◆ **Instructions to follow**: After locating "You are a GUI" in the listing below, copy that line and each one after it exactly, ending with the line that has "You are a computer-use".
━━━ Extracted entries ━━━
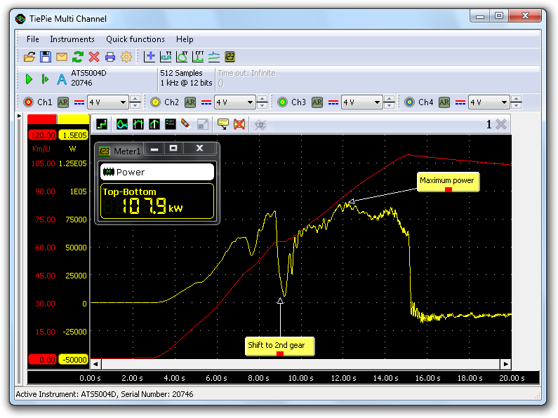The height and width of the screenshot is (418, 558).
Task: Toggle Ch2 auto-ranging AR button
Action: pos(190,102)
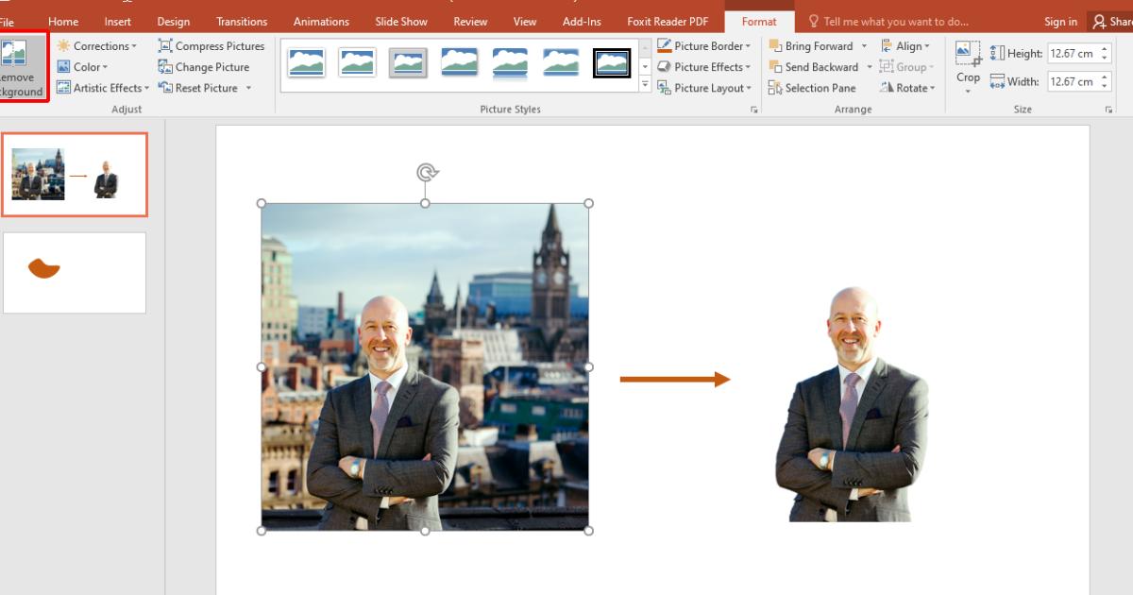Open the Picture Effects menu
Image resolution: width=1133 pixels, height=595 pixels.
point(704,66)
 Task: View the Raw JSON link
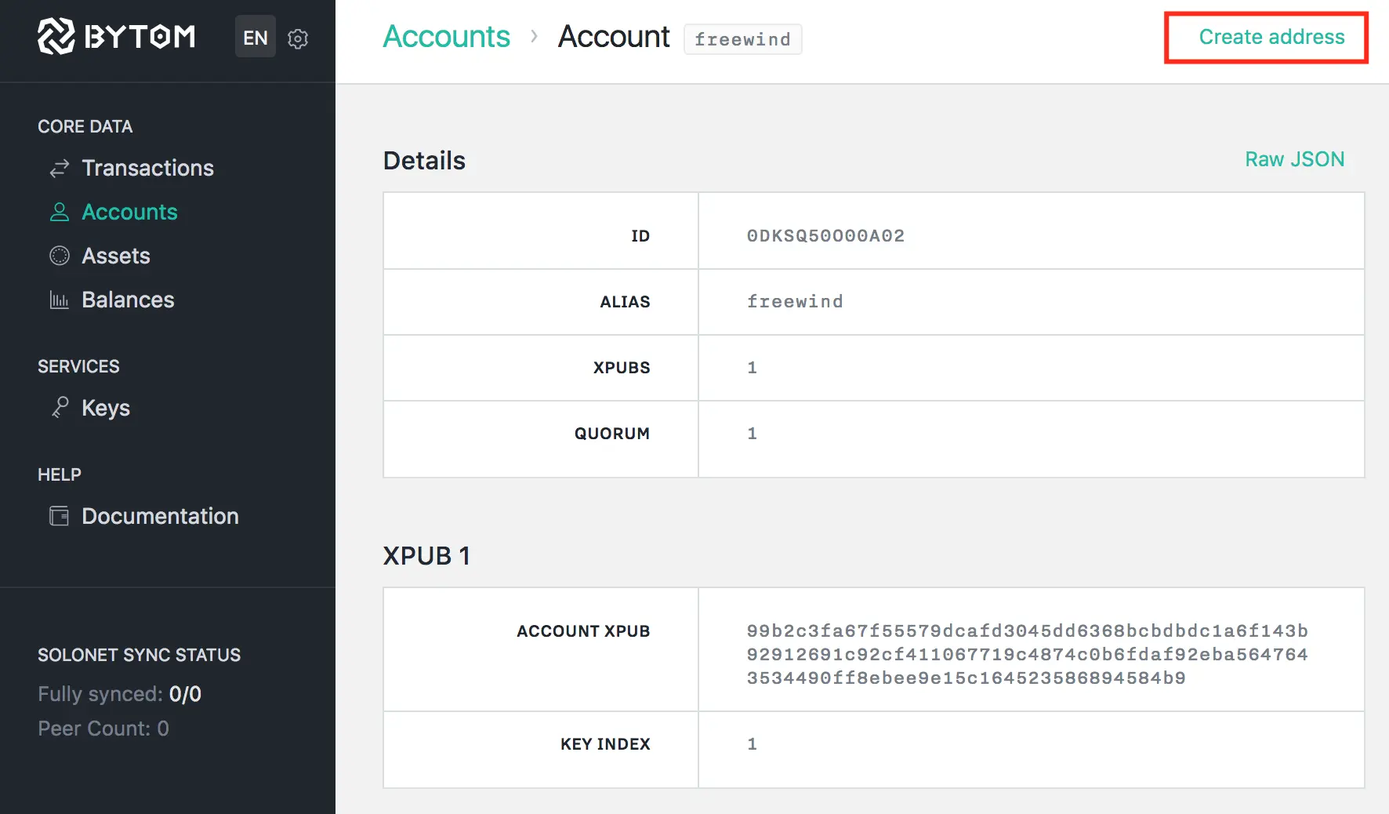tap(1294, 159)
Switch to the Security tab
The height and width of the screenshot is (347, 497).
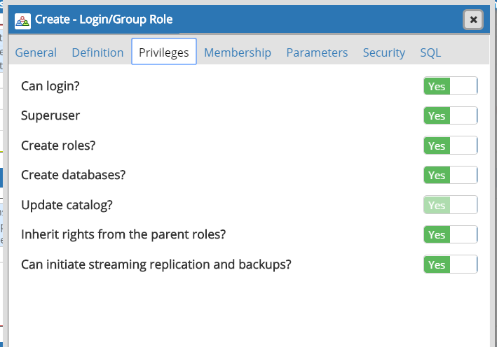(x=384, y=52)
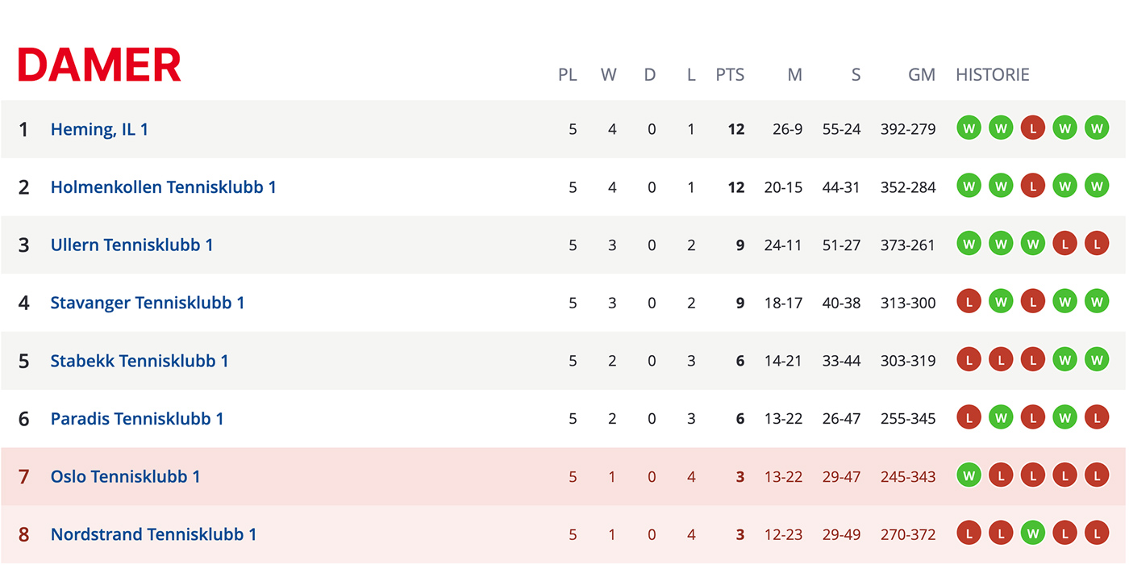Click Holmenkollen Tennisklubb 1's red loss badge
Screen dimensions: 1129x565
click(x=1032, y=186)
━━━
━━━ Extracted entries ━━━
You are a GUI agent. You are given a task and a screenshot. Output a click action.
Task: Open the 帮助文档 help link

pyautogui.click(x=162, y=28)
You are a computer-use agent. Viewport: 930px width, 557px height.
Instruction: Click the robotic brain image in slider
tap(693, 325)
━━━
━━━ Extracted entries ━━━
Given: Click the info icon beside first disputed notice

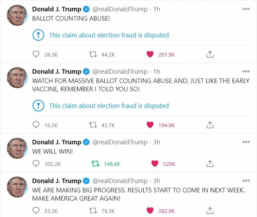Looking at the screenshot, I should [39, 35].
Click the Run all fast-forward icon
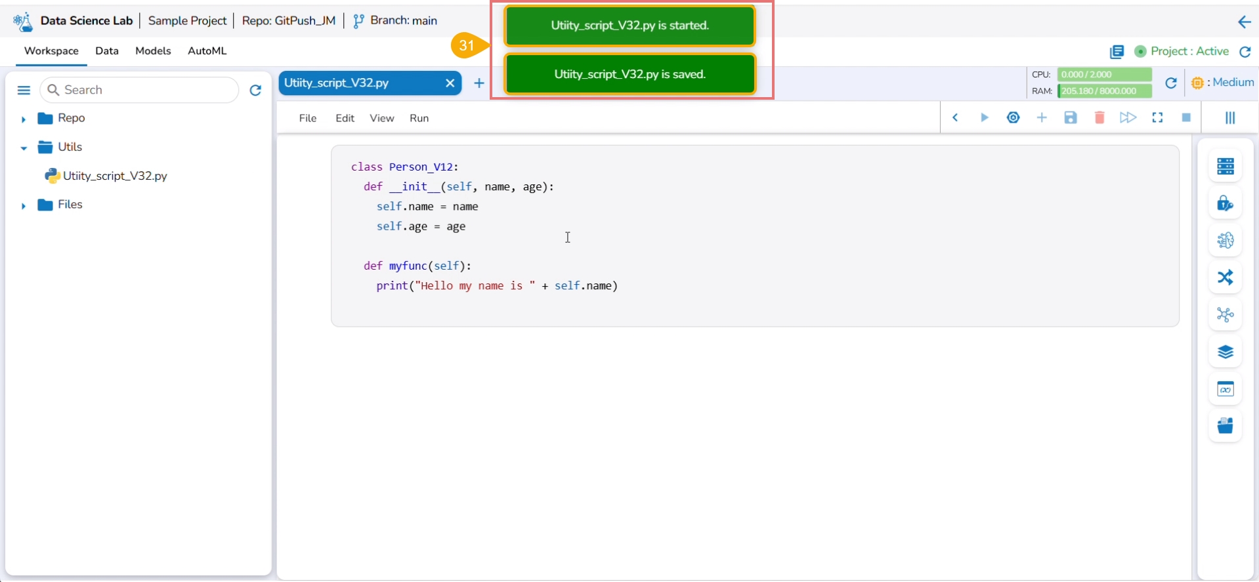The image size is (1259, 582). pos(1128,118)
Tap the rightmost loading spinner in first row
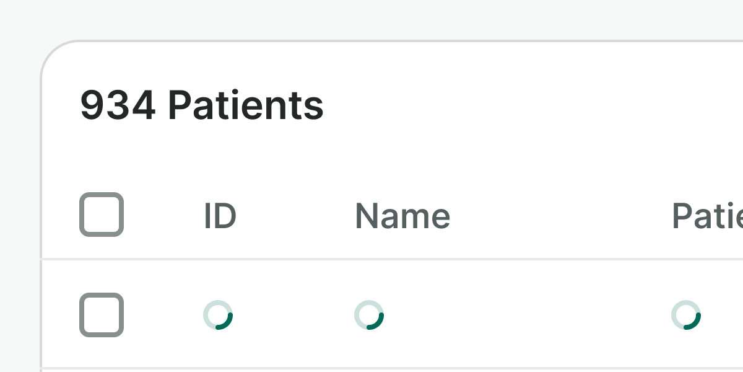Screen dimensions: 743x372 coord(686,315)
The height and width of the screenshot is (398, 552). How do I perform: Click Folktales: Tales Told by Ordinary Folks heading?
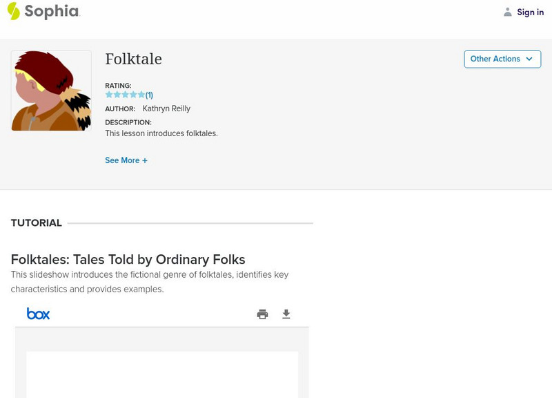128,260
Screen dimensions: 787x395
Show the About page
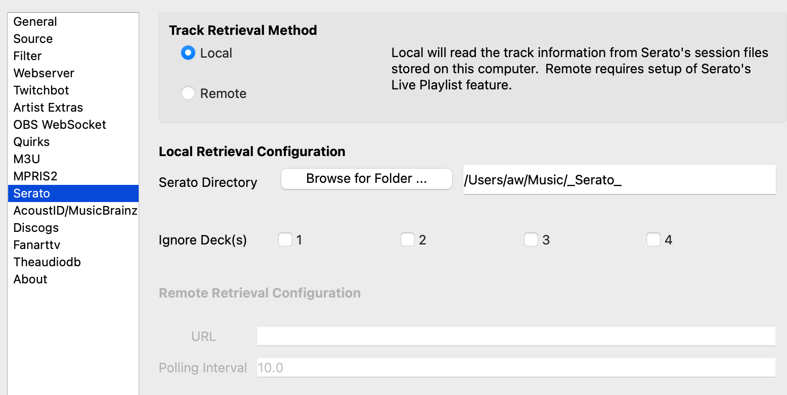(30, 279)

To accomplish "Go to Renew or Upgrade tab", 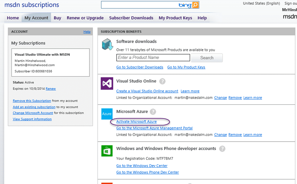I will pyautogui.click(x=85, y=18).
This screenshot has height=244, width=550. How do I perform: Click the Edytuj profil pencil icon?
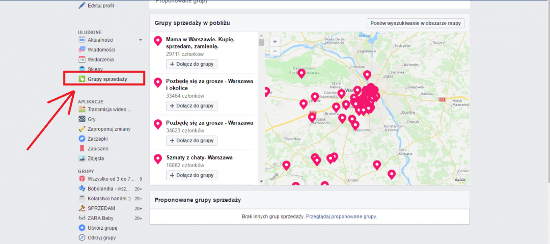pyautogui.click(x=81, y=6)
━━━
◆ **Answer box**:
You are a GUI agent. You are given a task and a screenshot. Output a click action.
Task: Open the 帮助文档 help link

pyautogui.click(x=162, y=28)
You are a computer-use agent. Viewport: 930px width, 557px height.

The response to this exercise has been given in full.